**REQUIRED ACTION**
Go through the entries below from the first line and output each one exactly, up to and including the line with "Given: Select the L size label".

**MATERIAL PROVIDED**
Start of Block
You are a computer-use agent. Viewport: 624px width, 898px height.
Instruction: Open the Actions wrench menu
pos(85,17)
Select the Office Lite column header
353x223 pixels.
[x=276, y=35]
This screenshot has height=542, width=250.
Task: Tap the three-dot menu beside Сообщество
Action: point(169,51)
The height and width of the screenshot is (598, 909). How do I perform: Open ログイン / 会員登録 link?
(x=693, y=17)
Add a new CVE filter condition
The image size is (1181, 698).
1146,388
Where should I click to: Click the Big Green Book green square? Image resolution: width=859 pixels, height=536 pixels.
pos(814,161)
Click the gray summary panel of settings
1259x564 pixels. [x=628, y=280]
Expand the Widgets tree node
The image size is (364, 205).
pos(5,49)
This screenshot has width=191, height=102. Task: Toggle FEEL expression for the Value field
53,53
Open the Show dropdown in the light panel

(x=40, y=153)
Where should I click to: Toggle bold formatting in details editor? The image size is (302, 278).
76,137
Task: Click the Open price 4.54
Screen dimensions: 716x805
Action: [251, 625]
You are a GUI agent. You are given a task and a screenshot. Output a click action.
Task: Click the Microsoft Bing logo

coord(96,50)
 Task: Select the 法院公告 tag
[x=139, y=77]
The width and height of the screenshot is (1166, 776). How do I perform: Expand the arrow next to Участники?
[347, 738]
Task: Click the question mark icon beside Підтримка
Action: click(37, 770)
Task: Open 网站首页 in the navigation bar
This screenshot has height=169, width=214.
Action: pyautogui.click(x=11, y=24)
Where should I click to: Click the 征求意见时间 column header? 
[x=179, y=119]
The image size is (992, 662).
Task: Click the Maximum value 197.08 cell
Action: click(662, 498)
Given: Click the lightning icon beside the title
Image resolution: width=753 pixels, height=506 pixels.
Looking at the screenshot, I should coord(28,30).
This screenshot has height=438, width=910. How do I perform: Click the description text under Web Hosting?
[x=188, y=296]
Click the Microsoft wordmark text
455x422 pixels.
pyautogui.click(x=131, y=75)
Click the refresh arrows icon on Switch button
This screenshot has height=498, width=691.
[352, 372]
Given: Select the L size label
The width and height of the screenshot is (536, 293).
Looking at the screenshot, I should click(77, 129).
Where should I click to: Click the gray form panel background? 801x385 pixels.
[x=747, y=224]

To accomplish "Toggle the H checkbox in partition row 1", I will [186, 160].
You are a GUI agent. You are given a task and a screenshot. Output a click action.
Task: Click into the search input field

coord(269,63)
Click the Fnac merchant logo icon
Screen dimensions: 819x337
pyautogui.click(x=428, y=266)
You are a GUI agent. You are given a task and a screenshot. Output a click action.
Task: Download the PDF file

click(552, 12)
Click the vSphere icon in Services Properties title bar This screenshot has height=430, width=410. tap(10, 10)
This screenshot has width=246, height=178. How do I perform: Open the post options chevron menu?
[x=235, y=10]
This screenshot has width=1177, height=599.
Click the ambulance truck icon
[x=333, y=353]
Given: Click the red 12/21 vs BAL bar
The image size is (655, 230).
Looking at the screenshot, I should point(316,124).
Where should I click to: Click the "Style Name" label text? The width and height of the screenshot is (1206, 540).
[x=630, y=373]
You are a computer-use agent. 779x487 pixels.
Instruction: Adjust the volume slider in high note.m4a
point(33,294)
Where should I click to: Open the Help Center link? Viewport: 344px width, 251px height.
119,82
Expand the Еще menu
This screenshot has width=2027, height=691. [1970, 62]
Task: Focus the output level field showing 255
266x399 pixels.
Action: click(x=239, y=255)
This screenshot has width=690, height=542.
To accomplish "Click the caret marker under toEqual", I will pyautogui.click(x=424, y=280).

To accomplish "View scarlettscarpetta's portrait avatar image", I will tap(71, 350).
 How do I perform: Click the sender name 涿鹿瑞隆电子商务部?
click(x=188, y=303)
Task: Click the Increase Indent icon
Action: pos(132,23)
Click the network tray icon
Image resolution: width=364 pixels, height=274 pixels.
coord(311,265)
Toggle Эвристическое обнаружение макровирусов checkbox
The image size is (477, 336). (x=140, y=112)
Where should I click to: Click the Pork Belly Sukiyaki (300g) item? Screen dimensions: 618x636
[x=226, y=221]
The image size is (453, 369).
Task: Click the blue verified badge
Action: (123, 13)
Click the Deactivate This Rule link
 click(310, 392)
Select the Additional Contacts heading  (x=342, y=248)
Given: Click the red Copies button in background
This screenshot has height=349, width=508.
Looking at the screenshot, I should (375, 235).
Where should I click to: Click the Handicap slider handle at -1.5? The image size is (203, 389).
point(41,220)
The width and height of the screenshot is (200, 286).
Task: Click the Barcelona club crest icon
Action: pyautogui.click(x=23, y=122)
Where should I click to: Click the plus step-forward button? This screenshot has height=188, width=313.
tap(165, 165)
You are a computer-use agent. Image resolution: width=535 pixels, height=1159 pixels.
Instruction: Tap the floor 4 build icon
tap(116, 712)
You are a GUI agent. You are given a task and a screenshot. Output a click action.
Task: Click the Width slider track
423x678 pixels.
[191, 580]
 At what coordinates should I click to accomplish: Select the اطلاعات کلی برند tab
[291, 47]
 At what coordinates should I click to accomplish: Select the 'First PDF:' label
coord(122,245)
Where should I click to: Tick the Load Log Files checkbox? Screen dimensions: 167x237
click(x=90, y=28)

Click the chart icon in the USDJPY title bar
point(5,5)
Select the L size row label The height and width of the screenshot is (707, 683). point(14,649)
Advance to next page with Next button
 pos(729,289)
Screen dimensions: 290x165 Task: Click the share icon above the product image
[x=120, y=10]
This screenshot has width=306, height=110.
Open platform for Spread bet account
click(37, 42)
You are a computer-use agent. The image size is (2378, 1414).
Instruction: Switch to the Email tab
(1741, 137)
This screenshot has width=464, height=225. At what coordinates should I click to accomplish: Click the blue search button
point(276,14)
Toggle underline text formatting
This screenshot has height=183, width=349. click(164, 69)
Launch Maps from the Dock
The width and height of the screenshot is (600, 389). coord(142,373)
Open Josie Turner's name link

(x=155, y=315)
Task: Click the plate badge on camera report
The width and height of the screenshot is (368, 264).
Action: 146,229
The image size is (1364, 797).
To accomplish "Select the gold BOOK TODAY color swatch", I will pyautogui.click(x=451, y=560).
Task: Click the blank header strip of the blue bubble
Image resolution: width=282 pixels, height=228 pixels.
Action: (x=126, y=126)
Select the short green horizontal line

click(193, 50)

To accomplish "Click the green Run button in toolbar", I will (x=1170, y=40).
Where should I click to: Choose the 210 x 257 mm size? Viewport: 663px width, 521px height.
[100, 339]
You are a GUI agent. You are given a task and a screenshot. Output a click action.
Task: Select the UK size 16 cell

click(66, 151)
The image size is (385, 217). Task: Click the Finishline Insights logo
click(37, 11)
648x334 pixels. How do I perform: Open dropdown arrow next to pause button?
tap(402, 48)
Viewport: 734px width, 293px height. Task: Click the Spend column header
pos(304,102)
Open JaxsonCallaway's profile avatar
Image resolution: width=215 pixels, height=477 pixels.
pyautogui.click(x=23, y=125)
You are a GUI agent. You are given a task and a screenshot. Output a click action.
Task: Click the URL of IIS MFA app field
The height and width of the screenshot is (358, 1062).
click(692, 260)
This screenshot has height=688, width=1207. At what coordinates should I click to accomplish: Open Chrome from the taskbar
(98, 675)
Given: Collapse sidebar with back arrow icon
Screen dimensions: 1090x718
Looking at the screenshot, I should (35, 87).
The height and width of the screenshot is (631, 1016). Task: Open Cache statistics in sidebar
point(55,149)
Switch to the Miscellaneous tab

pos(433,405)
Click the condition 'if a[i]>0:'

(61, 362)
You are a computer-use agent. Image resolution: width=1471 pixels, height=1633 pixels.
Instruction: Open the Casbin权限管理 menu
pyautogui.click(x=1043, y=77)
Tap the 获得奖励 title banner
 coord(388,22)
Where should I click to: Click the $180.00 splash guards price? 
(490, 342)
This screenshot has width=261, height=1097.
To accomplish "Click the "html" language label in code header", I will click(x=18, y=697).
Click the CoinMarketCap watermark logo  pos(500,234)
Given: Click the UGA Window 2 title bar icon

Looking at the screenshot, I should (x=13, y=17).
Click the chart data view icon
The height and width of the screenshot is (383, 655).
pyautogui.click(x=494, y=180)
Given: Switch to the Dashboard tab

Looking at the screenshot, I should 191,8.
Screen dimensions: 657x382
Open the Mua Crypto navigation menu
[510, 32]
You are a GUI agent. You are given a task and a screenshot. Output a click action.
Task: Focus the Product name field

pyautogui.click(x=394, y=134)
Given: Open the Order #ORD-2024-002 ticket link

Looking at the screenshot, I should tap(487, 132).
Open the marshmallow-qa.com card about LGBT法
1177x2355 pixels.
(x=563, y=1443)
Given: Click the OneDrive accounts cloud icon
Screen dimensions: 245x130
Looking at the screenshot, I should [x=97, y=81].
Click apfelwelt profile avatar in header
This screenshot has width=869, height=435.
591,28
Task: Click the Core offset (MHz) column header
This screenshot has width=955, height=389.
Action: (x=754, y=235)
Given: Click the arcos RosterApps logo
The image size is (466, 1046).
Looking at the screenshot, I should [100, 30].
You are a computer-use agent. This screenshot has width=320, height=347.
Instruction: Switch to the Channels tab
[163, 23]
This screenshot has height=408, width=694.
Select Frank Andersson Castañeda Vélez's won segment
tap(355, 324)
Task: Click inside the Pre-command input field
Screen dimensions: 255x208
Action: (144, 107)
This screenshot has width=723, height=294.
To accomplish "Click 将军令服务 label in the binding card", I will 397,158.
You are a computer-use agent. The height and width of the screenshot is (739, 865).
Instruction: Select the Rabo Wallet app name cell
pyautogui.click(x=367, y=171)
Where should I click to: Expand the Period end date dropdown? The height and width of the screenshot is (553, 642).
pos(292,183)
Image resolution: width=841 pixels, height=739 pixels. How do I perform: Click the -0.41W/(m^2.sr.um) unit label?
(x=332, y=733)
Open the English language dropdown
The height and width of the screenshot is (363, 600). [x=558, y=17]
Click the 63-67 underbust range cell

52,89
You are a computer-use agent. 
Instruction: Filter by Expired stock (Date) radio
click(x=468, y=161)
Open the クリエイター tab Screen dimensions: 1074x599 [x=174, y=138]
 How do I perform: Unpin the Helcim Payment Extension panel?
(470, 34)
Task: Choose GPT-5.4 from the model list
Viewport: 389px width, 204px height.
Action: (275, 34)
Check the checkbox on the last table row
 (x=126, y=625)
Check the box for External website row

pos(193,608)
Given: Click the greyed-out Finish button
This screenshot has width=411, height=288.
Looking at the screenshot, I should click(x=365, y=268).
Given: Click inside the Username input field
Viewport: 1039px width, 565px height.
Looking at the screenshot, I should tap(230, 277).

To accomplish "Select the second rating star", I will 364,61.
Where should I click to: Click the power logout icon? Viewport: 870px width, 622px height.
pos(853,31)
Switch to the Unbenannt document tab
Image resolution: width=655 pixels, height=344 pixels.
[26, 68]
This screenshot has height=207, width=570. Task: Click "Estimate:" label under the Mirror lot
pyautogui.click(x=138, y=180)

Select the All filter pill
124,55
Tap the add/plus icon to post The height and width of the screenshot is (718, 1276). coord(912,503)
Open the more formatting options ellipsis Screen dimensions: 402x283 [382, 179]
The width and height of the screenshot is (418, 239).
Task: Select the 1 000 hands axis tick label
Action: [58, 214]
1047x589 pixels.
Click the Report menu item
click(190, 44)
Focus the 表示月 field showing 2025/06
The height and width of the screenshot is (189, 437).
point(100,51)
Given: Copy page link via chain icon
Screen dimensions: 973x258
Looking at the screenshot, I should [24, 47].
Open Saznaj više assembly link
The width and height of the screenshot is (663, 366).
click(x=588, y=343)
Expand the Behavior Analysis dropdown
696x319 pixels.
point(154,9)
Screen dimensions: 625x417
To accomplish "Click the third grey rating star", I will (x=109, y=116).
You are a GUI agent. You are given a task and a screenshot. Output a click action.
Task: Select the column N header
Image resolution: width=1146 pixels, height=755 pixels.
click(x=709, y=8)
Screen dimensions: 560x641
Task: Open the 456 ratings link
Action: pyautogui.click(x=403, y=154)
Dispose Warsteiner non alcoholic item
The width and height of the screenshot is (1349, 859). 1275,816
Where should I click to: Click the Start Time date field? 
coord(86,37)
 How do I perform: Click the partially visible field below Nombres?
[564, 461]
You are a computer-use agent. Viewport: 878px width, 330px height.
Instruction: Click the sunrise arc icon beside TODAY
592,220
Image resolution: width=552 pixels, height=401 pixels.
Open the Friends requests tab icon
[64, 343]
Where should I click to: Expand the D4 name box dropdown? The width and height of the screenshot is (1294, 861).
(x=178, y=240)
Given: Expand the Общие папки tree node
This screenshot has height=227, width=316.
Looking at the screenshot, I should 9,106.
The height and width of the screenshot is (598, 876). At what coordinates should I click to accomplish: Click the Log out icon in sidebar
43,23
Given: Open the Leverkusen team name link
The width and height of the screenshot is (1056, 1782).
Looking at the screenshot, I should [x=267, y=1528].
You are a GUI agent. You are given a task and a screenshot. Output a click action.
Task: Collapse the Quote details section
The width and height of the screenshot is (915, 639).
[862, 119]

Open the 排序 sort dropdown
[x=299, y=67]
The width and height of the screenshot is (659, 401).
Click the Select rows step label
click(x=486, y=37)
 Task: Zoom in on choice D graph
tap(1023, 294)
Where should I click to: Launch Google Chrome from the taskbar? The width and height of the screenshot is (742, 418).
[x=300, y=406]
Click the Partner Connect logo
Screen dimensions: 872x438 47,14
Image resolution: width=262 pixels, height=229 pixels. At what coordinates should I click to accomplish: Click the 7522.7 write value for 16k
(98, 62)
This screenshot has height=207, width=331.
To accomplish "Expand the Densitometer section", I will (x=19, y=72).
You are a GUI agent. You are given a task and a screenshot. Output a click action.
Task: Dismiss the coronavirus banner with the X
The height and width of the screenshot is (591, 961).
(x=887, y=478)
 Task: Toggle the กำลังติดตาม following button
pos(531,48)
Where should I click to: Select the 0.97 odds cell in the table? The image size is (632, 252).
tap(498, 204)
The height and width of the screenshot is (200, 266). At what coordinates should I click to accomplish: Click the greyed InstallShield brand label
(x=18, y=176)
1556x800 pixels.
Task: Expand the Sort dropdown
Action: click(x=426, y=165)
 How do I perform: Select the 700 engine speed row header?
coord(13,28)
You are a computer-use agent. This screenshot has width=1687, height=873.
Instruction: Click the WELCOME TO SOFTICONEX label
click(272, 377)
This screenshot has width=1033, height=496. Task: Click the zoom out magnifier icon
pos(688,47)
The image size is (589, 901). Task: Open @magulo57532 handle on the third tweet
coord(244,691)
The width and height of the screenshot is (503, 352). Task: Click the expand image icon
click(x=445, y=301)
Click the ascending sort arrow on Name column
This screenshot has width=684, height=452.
End of Block
**SOLUTION**
You are a computer-use agent. Viewport: 624px width, 898px height.
Instruction: Open the Actions wrench menu
pos(85,17)
Select the Office Lite column header
353x223 pixels.
[x=276, y=35]
This screenshot has height=542, width=250.
Task: Tap the three-dot menu beside Сообщество
Action: point(169,51)
The height and width of the screenshot is (598, 909). How do I perform: Open ログイン / 会員登録 link?
(x=693, y=17)
Add a new CVE filter condition
The image size is (1181, 698).
1146,388
Where should I click to: Click the Big Green Book green square? Image resolution: width=859 pixels, height=536 pixels.
pos(814,161)
Click the gray summary panel of settings
1259x564 pixels. [x=628, y=280]
Expand the Widgets tree node
The image size is (364, 205).
pos(5,49)
This screenshot has width=191, height=102. Task: Toggle FEEL expression for the Value field
53,53
Open the Show dropdown in the light panel

(x=40, y=153)
Where should I click to: Toggle bold formatting in details editor? The image size is (302, 278).
76,137
Task: Click the Open price 4.54
Screen dimensions: 716x805
Action: [251, 625]
You are a GUI agent. You are given a task and a screenshot. Output a click action.
Task: Click the Microsoft Bing logo

coord(96,50)
 Task: Select the 法院公告 tag
[x=139, y=77]
The width and height of the screenshot is (1166, 776). How do I perform: Expand the arrow next to Участники?
[347, 738]
Task: Click the question mark icon beside Підтримка
Action: click(37, 770)
Task: Open 网站首页 in the navigation bar
This screenshot has height=169, width=214.
Action: pyautogui.click(x=11, y=24)
Where should I click to: Click the 征求意见时间 column header? 
[x=179, y=119]
The image size is (992, 662).
Task: Click the Maximum value 197.08 cell
Action: click(662, 498)
Given: Click the lightning icon beside the title
Image resolution: width=753 pixels, height=506 pixels.
Looking at the screenshot, I should coord(28,30).
This screenshot has height=438, width=910. How do I perform: Click the description text under Web Hosting?
[x=188, y=296]
Click the Microsoft wordmark text
455x422 pixels.
pyautogui.click(x=131, y=75)
Click the refresh arrows icon on Switch button
This screenshot has height=498, width=691.
[352, 372]
Given: Select the L size label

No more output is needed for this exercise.